→ **What needs to be done**: Output exactly the lines below, starting with the line that has "The width and height of the screenshot is (1440, 810)." and going on through the line that has "Given: Open Peyton Metal Top Side Table image", both included, and no other lines.

→ **Pixel coordinate grounding data**:
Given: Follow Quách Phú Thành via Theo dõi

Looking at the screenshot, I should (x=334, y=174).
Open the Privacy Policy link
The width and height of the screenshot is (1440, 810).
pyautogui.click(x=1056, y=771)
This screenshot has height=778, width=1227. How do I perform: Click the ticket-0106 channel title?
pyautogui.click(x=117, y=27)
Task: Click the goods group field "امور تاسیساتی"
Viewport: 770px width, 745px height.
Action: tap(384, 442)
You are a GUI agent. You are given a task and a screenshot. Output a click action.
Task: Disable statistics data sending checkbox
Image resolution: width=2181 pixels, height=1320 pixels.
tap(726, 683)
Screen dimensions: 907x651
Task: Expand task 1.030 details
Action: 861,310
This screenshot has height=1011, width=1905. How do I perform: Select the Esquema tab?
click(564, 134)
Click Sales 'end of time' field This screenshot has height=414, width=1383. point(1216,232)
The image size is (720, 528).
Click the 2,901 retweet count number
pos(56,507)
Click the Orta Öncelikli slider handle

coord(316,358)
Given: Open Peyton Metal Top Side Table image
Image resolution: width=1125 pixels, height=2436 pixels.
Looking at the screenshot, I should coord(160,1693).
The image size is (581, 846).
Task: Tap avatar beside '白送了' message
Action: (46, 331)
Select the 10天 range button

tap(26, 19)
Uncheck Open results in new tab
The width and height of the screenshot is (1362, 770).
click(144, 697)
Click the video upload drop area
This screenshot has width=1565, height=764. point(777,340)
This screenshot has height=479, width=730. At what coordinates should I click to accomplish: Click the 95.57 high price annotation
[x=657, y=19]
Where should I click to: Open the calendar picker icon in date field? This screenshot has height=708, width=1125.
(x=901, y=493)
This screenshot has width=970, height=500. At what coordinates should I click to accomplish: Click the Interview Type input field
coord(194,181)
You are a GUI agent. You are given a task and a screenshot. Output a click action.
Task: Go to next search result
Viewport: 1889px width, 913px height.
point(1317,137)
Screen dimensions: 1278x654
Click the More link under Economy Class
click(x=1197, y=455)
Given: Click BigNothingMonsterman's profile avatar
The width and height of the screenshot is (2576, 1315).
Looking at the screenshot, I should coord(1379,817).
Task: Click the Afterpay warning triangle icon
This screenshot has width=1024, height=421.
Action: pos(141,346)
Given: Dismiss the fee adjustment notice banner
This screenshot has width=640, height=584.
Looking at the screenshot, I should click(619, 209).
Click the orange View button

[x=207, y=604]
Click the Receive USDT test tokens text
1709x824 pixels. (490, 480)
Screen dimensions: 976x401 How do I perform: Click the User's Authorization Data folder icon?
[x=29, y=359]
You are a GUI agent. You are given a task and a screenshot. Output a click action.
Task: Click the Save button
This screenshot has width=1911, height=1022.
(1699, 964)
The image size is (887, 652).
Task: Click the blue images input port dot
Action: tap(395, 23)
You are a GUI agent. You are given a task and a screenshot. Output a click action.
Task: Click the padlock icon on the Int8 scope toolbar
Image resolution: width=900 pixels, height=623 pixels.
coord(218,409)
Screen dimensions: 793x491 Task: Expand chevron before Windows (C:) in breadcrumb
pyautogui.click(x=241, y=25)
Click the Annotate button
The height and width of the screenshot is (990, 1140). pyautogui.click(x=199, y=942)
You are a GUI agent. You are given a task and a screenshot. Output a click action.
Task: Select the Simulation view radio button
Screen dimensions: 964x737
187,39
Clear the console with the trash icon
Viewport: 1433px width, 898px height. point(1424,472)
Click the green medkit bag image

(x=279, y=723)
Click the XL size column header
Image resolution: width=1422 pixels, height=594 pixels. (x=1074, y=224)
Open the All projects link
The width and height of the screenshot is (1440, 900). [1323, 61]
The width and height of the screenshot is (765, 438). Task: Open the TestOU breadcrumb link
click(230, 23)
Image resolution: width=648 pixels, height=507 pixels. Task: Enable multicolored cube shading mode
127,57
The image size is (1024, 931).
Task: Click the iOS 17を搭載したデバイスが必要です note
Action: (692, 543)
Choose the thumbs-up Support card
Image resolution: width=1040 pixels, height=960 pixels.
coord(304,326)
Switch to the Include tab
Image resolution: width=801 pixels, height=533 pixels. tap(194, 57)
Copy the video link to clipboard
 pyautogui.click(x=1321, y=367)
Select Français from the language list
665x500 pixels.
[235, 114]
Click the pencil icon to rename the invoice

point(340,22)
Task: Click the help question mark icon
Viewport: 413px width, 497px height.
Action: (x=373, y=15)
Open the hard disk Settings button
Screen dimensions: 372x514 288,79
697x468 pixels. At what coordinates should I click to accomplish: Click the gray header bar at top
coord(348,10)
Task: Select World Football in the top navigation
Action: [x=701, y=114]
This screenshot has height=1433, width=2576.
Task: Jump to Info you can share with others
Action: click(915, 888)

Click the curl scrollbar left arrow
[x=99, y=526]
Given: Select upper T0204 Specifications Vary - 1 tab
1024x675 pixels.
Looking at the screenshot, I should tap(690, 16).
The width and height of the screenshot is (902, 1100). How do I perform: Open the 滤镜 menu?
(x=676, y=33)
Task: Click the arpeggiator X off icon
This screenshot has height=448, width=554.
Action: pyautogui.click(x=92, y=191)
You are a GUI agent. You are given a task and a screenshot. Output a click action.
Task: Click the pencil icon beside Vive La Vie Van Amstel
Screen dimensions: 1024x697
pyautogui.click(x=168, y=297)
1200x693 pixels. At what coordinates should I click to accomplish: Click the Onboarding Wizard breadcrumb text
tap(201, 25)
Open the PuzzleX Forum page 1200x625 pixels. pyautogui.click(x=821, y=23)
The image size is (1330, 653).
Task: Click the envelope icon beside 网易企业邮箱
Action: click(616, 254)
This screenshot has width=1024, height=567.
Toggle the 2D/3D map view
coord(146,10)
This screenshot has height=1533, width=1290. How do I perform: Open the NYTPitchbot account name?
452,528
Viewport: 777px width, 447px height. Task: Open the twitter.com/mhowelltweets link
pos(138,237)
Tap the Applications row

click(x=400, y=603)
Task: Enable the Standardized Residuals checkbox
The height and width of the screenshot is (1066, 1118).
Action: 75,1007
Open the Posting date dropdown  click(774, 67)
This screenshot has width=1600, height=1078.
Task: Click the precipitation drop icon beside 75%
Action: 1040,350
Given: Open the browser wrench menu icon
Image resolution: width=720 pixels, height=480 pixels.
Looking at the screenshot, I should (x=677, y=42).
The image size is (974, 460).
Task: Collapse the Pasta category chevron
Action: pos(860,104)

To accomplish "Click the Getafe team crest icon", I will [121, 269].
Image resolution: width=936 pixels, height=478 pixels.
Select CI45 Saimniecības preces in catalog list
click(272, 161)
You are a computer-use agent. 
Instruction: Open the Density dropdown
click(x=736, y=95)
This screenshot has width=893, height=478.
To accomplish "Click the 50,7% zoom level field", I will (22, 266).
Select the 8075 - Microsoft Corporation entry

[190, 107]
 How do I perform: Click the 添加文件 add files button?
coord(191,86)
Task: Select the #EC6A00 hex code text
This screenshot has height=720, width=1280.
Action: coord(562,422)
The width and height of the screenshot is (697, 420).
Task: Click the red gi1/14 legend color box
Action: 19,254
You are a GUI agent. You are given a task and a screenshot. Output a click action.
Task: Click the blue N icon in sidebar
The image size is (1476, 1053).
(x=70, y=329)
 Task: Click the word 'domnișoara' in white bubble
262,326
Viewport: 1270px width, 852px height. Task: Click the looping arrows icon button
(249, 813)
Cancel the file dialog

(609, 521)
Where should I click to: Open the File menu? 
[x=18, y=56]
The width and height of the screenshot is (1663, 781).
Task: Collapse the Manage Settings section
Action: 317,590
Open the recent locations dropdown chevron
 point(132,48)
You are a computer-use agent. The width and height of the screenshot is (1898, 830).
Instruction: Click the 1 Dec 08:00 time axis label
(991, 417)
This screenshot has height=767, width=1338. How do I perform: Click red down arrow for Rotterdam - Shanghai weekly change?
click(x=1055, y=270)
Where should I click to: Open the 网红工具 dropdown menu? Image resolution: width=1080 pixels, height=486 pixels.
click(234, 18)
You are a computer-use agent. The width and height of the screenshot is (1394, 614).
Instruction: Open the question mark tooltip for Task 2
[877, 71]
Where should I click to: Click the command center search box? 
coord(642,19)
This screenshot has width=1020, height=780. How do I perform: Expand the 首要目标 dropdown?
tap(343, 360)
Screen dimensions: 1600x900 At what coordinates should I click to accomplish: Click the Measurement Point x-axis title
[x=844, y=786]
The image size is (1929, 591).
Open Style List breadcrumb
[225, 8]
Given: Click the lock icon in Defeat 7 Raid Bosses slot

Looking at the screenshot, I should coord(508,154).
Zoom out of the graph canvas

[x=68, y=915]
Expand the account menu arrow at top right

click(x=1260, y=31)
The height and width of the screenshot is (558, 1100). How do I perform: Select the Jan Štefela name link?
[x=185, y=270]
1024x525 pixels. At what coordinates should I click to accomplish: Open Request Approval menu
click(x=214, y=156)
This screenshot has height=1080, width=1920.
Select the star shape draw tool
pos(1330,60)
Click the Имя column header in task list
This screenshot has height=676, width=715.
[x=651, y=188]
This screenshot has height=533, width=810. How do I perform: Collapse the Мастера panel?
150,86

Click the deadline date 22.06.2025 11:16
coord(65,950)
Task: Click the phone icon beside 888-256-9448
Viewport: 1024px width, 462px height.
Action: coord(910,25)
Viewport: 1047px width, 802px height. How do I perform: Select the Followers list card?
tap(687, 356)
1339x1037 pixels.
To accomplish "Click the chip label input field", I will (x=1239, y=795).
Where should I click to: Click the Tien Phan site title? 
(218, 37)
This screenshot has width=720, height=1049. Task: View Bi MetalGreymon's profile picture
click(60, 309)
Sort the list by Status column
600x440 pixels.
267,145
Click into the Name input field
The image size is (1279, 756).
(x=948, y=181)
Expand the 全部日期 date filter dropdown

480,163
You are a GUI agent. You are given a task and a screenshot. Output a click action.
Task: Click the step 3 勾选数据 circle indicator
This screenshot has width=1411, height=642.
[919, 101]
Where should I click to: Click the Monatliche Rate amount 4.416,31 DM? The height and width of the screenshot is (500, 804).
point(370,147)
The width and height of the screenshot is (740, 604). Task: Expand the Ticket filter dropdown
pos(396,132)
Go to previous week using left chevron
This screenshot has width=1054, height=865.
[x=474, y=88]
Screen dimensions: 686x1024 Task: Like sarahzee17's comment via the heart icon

→ **Result**:
The width and height of the screenshot is (1440, 810).
pyautogui.click(x=1056, y=771)
This screenshot has height=778, width=1227. How do I perform: Click the ticket-0106 channel title?
pyautogui.click(x=117, y=27)
Task: Click the goods group field "امور تاسیساتی"
Viewport: 770px width, 745px height.
Action: tap(384, 442)
You are a GUI agent. You are given a task and a screenshot. Output a click action.
Task: Disable statistics data sending checkbox
Image resolution: width=2181 pixels, height=1320 pixels.
tap(726, 683)
Screen dimensions: 907x651
Task: Expand task 1.030 details
Action: 861,310
This screenshot has height=1011, width=1905. How do I perform: Select the Esquema tab?
click(564, 134)
Click Sales 'end of time' field This screenshot has height=414, width=1383. point(1216,232)
The image size is (720, 528).
Click the 2,901 retweet count number
pos(56,507)
Click the Orta Öncelikli slider handle

coord(316,358)
Given: Open Peyton Metal Top Side Table image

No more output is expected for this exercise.